Quale magia usa Guanciale per intrigare il pubblico, soprattutto femminile, tra amore, rosa e noir? Quella che aveva fatto trionfare tra il 2003 e il 2004 su Canale 5 anche Alessandro Preziosi in Elisa di Rivombrosa, la serie di Cinzia Th Torrini, che forse le più giovani non sanno, ma costituì un caso oltre che da record di ascolti, di femminile e di sociale, che mobilitò antropologhe, sociologhe, scrittrici, intellettuali, come un nuovo Via col vento e Giulietta e Romeo formato televisivo. Cioè l’amore degli amori. Serie in costume, ambientata nel Piemonte del 1796, racconta le nozze contrastate dalle regole di nascita tra Elisa Scalzi, la splendida Vittoria Puccini, e lo sprezzante, innamorato, condottiero conte Fabrizio Ristori di Rivombrosa, interpretato da Preziosi. All’epoca mi occupai di alcuni dibattiti organizzati a Milano dal gruppo delle donne di Dol’s vicine alla regista, perché la stessa Cinzia Th Torrini, che pure aveva ideato la serie, l’aveva scritta e l’aveva girata, non riusciva a spiegarsi quel successo da visibilio di una eccellente ma anche classica storia rosa. Lo spiegarono nel tempo gli stessi protagonisti, Vittoria Puccini e Alessandro Preziosi, che si innamorano sul serio e si sposarono. Quando l’amore è vero vince sempre. Solo tu, solo io. E nello sceneggiato era nascosta la chiave di una magnifica lezione sull’amore invincibile.

Eppure la storia nella vita non mi pare abbia avuto il lieto fine, ma in quella fiction c’era di più della trama, dei sentimenti in quanto tali, veri o recitati, degli occhi chiari, languidi, scintillanti, pungenti, sognanti, sfidanti, ironici, seduttivi, ribelli e amanti, dei protagonisti. Questo per dire, oggi che le categorie estetiche sono così in crisi, che seppure talvolta vince “il bello e facile”, non tutto è solo bello e solo facile. Come non sono uguali gli occhi di nessuno dei divi di cui pure ho fatto i nomi. E non si può neppure metterli sullo stesso piano o nella stessa categoria solo perché gli interpreti hanno il fisico da campione, l’eleganza Armani, il talento del vero attore. Ho seguito Alessandro Preziosi nella sua carriera. Ho letto, ascoltato e visto brani di opere che ha portato in teatro, dal Sant’Agostino della Lux Video all’Amleto che gli valse nel 2010 il Premio Gassman. Soprattutto il suo magistrale Vincent Van Gogh ne L’odore assordante del bianco nel 2017, monologo teatrale che mi stupì perché nello stesso periodo stavo facendo degli approfondimenti sul pittore olandese incrociando le stesse intuizioni.
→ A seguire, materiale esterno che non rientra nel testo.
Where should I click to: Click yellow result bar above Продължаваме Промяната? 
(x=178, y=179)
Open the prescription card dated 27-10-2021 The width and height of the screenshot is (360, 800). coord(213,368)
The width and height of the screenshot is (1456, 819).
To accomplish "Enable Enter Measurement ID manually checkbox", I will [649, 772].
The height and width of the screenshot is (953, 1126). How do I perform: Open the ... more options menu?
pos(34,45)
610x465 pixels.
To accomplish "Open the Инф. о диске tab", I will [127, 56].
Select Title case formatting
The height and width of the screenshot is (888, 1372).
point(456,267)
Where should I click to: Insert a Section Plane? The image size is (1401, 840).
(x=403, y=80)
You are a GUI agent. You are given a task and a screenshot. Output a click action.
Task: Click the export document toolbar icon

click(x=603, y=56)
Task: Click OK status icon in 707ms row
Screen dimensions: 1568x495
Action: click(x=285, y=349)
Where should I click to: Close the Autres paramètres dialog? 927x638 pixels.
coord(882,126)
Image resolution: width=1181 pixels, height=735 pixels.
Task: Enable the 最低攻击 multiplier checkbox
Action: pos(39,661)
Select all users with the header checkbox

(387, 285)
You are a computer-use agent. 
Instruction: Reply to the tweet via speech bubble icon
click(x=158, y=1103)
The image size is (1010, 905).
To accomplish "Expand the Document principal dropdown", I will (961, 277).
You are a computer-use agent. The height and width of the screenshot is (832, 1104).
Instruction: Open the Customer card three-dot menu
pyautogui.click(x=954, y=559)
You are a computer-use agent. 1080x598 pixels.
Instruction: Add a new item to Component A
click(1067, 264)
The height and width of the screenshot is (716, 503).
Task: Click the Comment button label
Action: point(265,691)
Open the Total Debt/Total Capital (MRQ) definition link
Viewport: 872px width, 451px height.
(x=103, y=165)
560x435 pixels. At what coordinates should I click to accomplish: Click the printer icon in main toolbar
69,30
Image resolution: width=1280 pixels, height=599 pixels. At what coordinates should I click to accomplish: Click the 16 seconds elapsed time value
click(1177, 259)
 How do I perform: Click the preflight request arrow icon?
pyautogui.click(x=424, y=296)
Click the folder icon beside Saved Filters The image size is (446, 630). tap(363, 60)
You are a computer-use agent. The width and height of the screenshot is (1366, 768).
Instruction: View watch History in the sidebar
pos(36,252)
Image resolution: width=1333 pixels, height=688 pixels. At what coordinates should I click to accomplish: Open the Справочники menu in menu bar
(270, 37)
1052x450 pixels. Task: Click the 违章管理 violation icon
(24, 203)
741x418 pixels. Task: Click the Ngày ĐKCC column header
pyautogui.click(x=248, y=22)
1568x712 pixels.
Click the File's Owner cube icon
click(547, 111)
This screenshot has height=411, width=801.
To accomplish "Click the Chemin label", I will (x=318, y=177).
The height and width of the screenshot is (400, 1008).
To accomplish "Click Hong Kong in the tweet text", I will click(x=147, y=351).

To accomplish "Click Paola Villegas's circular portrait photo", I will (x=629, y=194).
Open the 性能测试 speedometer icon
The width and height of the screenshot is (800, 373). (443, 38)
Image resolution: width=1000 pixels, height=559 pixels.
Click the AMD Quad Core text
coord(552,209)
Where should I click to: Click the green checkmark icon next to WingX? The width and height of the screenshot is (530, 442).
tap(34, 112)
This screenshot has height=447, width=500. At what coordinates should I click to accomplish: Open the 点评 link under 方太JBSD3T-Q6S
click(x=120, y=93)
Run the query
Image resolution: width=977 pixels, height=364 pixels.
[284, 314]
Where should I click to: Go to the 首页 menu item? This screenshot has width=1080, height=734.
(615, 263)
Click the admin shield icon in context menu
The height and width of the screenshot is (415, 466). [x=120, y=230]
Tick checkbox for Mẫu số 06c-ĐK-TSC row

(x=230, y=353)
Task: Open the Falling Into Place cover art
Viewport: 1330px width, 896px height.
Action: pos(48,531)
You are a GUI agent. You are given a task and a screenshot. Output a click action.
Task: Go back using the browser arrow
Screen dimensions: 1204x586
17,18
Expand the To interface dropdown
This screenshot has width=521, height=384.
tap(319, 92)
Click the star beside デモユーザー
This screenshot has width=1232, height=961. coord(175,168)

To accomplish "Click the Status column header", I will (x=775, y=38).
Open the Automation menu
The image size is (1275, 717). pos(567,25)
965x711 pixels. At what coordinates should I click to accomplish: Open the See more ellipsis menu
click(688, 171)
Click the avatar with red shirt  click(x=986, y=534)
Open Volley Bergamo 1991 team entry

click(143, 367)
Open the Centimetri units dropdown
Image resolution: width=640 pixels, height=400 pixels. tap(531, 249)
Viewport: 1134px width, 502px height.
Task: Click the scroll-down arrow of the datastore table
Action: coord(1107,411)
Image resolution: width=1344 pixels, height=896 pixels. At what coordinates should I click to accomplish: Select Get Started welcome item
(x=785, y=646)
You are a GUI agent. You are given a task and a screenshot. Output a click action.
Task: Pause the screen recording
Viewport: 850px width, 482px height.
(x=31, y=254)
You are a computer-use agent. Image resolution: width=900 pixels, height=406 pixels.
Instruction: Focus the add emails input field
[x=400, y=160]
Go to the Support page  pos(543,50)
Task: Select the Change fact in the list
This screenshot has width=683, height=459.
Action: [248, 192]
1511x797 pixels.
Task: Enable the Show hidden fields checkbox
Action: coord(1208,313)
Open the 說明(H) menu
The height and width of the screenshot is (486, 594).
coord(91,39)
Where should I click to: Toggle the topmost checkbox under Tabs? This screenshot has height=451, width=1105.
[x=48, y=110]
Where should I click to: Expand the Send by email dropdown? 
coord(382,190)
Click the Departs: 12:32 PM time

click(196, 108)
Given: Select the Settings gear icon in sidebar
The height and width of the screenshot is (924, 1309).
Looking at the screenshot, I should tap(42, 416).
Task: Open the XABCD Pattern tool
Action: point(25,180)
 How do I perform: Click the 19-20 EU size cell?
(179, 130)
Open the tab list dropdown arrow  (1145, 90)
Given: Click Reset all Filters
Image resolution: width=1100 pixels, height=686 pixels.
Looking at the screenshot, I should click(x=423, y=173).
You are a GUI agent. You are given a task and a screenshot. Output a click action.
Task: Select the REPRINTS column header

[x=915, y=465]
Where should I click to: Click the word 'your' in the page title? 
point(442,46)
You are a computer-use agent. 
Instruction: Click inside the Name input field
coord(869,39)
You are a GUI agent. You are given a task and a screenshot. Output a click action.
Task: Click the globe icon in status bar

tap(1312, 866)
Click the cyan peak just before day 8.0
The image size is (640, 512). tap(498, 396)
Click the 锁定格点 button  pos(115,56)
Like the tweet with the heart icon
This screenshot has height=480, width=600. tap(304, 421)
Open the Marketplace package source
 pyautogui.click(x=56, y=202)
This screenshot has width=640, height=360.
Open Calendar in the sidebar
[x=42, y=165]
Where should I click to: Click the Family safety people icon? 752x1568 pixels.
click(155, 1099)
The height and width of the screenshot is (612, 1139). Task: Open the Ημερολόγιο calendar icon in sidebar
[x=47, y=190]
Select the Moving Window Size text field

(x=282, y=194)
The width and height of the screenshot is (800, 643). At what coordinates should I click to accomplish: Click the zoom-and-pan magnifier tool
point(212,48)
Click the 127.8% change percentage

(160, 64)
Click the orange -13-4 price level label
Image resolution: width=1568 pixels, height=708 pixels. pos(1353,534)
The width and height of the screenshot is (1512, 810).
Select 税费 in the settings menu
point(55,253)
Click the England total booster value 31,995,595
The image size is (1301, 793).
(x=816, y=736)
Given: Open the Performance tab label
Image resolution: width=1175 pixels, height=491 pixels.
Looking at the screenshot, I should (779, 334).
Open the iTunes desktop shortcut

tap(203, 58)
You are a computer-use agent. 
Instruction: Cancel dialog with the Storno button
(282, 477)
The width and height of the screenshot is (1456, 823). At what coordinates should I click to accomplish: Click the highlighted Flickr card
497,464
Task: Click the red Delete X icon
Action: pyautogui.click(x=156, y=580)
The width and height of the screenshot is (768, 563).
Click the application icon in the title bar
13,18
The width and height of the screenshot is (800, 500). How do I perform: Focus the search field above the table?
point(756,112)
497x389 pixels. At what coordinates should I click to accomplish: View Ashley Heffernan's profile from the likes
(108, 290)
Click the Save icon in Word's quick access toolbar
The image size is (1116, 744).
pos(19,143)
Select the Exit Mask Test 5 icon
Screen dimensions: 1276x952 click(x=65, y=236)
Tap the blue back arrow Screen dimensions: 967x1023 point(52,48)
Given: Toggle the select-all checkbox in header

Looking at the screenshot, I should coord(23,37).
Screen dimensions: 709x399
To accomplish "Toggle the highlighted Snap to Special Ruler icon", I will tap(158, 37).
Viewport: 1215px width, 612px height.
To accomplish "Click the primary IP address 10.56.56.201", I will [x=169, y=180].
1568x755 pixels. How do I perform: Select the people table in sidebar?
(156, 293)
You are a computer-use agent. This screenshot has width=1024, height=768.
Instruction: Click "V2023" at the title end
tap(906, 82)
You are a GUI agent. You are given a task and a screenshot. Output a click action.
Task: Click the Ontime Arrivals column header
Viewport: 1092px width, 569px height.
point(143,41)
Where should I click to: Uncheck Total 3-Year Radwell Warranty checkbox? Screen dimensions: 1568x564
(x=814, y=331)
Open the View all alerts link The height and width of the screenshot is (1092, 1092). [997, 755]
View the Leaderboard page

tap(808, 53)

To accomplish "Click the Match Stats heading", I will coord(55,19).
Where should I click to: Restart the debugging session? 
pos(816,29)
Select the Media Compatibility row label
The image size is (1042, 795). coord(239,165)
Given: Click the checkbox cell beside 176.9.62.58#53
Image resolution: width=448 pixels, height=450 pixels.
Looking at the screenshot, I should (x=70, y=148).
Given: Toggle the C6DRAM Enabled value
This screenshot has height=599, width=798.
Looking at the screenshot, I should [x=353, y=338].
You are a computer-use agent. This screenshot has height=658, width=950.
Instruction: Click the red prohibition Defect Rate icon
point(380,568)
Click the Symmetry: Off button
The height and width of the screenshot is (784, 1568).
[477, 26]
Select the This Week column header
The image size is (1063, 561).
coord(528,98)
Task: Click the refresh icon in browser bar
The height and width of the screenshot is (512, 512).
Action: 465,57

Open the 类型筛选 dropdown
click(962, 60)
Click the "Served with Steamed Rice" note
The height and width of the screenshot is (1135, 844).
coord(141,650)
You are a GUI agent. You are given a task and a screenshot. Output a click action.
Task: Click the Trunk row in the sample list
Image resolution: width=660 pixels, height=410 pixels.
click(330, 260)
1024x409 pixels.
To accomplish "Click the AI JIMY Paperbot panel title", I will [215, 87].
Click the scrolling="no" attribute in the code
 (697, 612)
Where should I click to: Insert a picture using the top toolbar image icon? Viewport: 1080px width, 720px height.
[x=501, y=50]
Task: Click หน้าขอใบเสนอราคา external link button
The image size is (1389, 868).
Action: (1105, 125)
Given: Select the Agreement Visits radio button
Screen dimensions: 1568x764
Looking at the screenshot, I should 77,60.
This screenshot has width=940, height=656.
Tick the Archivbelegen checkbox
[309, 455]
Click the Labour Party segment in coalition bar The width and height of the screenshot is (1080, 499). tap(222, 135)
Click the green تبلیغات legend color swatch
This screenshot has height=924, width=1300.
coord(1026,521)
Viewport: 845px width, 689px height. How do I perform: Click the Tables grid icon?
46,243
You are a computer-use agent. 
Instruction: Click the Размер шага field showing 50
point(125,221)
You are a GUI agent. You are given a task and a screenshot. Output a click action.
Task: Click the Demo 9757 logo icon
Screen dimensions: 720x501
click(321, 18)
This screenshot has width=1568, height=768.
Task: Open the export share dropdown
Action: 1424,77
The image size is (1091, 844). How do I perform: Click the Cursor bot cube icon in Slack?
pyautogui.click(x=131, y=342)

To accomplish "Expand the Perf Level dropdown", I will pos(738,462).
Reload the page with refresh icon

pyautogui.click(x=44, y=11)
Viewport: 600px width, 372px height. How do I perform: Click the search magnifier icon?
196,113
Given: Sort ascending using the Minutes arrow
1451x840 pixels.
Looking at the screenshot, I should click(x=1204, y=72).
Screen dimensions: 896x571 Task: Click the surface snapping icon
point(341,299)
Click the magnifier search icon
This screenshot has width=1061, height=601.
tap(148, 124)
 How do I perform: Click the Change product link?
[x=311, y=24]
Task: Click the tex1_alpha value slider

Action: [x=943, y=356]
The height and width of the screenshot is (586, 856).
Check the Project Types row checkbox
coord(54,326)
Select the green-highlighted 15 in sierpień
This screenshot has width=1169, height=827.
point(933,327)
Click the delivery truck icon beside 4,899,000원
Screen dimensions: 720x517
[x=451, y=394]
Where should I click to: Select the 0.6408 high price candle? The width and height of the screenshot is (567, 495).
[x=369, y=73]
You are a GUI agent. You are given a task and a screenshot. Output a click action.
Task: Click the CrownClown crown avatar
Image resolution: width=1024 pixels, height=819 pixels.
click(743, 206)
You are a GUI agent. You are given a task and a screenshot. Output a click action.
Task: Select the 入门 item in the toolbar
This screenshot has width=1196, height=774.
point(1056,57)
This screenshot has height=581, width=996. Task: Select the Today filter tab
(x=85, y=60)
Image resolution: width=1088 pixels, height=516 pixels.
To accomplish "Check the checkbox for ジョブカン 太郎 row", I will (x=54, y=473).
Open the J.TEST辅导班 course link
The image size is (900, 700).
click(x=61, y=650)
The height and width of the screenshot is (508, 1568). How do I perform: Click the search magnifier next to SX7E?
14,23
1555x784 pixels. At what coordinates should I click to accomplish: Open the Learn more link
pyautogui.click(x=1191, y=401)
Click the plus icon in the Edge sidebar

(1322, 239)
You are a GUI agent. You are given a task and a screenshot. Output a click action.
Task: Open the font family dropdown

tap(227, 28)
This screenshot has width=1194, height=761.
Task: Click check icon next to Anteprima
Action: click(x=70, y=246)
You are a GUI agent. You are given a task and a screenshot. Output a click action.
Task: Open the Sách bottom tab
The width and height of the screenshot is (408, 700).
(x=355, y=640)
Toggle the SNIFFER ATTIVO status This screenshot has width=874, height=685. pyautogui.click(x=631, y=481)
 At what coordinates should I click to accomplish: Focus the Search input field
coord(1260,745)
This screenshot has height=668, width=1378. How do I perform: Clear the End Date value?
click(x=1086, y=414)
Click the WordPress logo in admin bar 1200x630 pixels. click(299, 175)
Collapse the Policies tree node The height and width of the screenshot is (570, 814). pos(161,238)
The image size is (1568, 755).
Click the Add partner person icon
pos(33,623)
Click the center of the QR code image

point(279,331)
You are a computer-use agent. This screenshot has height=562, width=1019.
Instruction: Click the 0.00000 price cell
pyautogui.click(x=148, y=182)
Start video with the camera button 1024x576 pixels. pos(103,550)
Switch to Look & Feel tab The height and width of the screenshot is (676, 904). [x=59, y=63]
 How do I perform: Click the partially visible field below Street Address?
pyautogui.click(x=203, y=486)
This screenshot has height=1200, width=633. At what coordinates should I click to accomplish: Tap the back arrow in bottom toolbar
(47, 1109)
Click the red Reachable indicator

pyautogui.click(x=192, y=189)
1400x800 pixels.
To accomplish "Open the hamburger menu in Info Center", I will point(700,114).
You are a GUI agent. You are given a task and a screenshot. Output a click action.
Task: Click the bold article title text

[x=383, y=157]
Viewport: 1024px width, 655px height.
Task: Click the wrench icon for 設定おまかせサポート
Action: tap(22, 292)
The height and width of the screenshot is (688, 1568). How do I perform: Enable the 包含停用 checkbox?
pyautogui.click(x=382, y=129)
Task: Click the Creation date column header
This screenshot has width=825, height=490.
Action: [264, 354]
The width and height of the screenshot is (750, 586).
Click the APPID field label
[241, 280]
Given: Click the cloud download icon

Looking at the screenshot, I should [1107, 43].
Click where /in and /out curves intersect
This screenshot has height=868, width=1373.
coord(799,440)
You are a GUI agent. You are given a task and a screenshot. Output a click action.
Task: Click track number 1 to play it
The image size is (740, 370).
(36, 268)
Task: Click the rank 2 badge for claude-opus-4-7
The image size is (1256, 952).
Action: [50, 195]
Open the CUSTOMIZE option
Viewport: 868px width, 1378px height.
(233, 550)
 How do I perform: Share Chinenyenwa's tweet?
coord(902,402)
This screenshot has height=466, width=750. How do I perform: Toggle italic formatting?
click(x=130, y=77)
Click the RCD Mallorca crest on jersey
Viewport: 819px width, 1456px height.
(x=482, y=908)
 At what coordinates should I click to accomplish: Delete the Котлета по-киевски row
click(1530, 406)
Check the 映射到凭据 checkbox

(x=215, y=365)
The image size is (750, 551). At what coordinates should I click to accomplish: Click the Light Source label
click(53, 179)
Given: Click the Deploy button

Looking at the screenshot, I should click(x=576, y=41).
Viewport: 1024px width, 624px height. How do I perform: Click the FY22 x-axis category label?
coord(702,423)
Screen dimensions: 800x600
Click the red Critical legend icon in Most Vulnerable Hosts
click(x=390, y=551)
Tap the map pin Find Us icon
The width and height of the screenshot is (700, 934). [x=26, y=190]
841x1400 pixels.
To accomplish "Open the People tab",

Poi, per caso, una sera mi sono imbattuta in un video in cui Preziosi, seduto su una piccola e comune una sedia di legno, su un palcoscenico vuoto, con un pullover a collo alto che faceva risaltare il volto e soprattutto lo sguardo, a una voce che lo intervista fuori campo, risponde e cerca di spiegare la sua ricerca interiore, il suo traguardo. No, ad essere sincera non è esatto, questo è il monologo che ho immaginato potesse scaturire da un’intervista rilasciata da Preziosi alla trasmissione Effetto notte di Tv Sat 2000, che potete trovare on line, su che cosa è l’amore. E da lì io stessa ho capito le profondità di Dio, cioè che le cose sacre sono pregne di intelletto, passano per il discernimento, sono alte, talvolta irraggiungibili, poi minime come una leggera farfalla e quindi buie come il nero e infine bianche più dell’assoluto. Dal cenacolo dei suoi occhi, di Alessandro Preziosi, ho capito la ricerca della fede. E la vita, l’amore, la tensione poetica. Dunque in chiusura di questa edizione particolare della Mostra, scrivo che il cinema, il teatro, ma anche la fiction e le serie, si svuotano se perdono l’aldilà della bellezza e il messaggio. Dice Preziosi: “L’amore cos’è? È come il cielo”. Mah, un attore così, che vuoi spiegare di più, basta essere in ultima fila, al buio, invisibile, ad ascoltarlo.